Saved data entries

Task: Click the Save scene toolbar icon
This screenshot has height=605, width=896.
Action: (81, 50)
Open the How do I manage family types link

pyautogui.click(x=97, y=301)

# What the task requires:
Output the records in full. Keep every character as it is.

# Written answer:
Task: Click the Save scene toolbar icon
This screenshot has height=605, width=896.
Action: (81, 50)
Open the How do I manage family types link

pyautogui.click(x=97, y=301)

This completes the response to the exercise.